One of our worst contradictions is that we want to be unique and original, while expecting everyone else to think and even feel just as we do. As soon as we’re faced with a disagreement, even over the most mundane subjects, such as a movie we love or a song we hate, our democratic and enlightened façade is gone. From soccer to religion, we are intolerant: not only do we want everyone else to believe in our god, but also perceive him in the same way.
Our minds don’t trust people who are different, with whom we do not identify or who we do not understand. Emotionally, we don’t tolerate difference because it makes us feel alone and vulnerable. A minor disagreement over an irrelevant issue can create a chasm between people, especially if they honestly believe in what they’re saying and are sure they’re right.
Relationships can only survive when we notice how rich it is to encounter with different ways of thinking. Everyone claims to be tolerant and understanding, but the truth is that most people feel insulted by differences and disagreements; this is the root of bigotry, that is to say, hasty and negative generalizations we make. Maybe none of us are completely free, or even aware, of our own prejudices, whether racial, religious, political or intellectual, which are revealed when we shame and make fun of others whose difference disturbs us. These insults are used to hide the truth: we are disguising our inferiority feelings with a show of contempt for others.

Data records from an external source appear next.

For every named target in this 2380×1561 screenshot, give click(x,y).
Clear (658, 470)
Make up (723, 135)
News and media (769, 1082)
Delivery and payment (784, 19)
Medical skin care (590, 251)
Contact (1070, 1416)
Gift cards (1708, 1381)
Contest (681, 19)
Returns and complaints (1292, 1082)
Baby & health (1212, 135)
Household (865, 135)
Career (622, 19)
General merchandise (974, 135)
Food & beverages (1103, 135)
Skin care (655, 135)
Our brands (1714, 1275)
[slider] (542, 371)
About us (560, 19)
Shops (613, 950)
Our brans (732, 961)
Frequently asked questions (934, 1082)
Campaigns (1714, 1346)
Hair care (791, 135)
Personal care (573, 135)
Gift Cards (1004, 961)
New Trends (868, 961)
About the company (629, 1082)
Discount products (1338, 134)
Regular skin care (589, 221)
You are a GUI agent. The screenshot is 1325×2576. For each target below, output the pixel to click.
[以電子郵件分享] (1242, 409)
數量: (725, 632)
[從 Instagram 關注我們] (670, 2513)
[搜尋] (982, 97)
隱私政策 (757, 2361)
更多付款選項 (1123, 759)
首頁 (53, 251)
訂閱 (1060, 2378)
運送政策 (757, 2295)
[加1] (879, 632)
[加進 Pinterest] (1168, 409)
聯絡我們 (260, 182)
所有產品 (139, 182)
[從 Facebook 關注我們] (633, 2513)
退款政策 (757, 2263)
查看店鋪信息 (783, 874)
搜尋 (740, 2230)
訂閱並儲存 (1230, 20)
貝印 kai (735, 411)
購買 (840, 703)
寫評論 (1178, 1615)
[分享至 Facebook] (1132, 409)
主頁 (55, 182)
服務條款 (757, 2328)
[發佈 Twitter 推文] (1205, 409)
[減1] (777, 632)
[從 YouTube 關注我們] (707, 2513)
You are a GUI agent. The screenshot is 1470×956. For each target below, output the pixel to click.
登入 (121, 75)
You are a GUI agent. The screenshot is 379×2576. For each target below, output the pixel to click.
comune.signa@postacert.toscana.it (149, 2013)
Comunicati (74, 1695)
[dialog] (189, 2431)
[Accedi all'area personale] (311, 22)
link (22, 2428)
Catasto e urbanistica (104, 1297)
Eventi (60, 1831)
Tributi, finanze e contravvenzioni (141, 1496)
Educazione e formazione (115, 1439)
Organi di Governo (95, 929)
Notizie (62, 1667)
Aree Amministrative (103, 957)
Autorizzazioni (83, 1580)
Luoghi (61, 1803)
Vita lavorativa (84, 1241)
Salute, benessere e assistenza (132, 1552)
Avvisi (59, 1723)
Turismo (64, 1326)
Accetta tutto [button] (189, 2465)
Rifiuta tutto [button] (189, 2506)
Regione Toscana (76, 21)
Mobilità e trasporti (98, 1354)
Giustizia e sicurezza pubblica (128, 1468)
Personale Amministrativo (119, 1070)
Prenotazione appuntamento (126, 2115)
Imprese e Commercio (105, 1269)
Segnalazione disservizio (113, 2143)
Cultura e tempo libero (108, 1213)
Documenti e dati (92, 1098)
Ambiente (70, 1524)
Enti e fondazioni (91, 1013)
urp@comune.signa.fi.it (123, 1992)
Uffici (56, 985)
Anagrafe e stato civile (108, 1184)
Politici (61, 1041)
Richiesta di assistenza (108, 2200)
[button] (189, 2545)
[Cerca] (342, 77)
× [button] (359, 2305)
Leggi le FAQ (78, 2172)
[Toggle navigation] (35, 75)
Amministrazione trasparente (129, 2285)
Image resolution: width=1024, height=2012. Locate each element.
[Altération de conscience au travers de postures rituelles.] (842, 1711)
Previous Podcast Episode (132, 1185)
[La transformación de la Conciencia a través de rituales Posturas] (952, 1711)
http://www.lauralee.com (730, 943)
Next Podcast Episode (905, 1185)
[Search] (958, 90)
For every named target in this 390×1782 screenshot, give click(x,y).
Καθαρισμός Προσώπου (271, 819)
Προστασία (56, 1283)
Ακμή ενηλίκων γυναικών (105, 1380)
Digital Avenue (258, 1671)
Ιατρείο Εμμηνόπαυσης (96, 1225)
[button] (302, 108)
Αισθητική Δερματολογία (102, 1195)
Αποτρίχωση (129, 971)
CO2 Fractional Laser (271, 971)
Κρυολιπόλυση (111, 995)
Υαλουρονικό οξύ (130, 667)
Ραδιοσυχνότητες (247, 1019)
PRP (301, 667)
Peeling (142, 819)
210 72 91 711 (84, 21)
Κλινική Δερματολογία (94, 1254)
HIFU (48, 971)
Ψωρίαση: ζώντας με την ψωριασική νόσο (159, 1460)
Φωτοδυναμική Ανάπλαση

We tend to evaluate people and compare ourselves to them, so inevitably, we come to the conclusion that some people are better than others; we never even consider that they might just be different. We judge according to our personal standards, and don’t want to understand other people, or their standards; after all, that would mean we’d have to reevaluate our own. As long as we keep thinking this way, we’ll make the same mistakes: we feel pride, when we believe we are on top, and envy, when we don’t. This vicious cycle has terrible consequences; and one example is the war of the sexes. Men and women are considerably different, from how they think to their anatomy, and since men declared their superiority over women, based on their standards, they’ve been spending a lot of energy trying to prove their supremacy – which would be unnecessary, if men really believed they’re better than women. Feminism, however, hasn’t helped that much in freeing our thoughts from the need to evaluate and rank who is better. Women are not inferior, nor the same as men. They are different. But these differences do not have to be measured as better or worse; they must just be respected.